Le symbole de cette réforme se trouve dans l'éloge que le président fait du Lycée républicain qui ferait que « "désormais, ce qui compte en France pour réussir, ce n'est plus d'être bien né, c'est d'avoir travaillé dur et d'avoir fait la preuve par ses études de sa valeur". » alors qu'il laisse son fils, à peine en deuxième année de droit se faire élire à la tête de l'établissement qui gère les projets immobiliers du quartier de la Défense.

Il y a dans ces annonces des mots qui sonnent et qui claquent, et presque rien derrière.

Il y a des concessions discrètes et très réelles aux lobbys pédagogistes.
Deux heures d'aide individuelle, en plus ou à la place des cours, se surajoutant aux livrets scolaires mesurant des connaissances, un livret de compétences, y compris celle de s'engager dans des « associations » dont on pense bien qu'elle ne seront pas toutes liturgiques.

La possibilité théorique de changer de filière en début de première allonge encore la période d'éducation uniforme que souhaite le pédagogisme.
Elle se heurtera au manque de places et au refus idéologique de laisser plus de place dans les filières techniques qui ont de réels débouchés et à l'absence de sélection à l'entrée des universités ou de publication des statistiques d'emploi des sortants de chaque filière.

On ne voit pas trop comment la filière Littéraire sera vraiment revalorisée. Les mesures concrètes sont renvoyées à des négociations ultérieures. L'insistance sur les langues étrangères telles qu'on les enseigne au lycée, à des élèves qui ignorent tout de la grammaire en elle même ne suffit pas à garantir une plus grande employabilité.

L'application de ces réformes est aussi hypothétique que celle des réformes précédentes.
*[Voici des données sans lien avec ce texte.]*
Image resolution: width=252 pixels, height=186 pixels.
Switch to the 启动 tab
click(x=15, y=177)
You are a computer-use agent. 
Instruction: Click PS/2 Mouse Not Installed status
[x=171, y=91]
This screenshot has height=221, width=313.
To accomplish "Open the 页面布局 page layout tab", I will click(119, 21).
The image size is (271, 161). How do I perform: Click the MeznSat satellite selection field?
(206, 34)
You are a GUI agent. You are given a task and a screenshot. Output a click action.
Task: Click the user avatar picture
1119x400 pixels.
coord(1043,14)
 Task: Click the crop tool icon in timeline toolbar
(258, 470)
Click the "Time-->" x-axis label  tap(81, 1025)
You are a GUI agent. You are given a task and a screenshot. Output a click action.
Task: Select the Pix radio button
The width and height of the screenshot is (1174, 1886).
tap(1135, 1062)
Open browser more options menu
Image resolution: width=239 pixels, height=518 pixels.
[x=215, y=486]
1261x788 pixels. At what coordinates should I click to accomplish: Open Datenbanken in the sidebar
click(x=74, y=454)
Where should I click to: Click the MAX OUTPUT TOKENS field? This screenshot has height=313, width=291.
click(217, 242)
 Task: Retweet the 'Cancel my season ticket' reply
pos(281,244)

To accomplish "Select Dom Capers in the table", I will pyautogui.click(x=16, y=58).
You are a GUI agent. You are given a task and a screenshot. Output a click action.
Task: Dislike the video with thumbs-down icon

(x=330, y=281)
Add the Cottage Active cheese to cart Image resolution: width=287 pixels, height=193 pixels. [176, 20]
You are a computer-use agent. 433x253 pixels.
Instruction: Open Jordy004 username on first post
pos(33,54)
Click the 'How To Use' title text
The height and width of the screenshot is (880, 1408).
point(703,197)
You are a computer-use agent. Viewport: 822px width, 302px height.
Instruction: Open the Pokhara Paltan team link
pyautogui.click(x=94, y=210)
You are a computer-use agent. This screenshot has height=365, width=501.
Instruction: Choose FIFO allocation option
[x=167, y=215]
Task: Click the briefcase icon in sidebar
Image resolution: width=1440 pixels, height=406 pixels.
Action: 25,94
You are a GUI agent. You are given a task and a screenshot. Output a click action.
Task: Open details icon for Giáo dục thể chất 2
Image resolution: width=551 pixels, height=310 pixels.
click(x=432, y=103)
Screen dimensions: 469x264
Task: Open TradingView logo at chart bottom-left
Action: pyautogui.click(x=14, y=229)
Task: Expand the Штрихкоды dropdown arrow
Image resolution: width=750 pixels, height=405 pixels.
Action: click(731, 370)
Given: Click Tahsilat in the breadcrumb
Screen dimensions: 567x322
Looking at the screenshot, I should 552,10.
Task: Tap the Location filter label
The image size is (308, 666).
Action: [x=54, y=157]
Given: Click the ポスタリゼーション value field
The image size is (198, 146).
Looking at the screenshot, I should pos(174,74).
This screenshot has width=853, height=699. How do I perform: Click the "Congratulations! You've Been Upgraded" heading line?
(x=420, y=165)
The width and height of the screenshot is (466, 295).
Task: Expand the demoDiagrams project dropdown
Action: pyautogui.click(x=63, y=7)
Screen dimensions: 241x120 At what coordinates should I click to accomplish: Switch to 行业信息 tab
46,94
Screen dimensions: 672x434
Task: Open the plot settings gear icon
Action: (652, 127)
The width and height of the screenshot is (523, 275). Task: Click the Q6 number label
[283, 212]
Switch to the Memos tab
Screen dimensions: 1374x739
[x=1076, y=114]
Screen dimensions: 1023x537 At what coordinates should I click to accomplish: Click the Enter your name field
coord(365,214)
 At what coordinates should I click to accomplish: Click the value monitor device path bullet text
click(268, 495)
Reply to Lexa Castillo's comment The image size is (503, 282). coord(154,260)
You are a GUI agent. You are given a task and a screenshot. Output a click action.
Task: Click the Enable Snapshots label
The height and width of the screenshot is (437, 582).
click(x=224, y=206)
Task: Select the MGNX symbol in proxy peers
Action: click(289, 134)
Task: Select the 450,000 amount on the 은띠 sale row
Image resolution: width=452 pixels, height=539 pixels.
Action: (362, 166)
Les nouveaux manuels publiés à l'occasion de la réforme Darcos des programmes de français en collège s'assoient sur les injonction ministérielles. Alors qu'elles prévoyaient un retour à une progression méthodique de l'enseignement de la grammaire, les méthodes pédagogistes restent l'alpha et l'oméga des éditeurs de manuels et de nombreux enseignants.

Au lieu d'éveiller leur sensibilité aux distinctions entre la raison et les passions dans les réactions de personnages littéraires, les enfants vont continuer à essayer de « déceler des champs lexicaux » et des techniques narratologiques.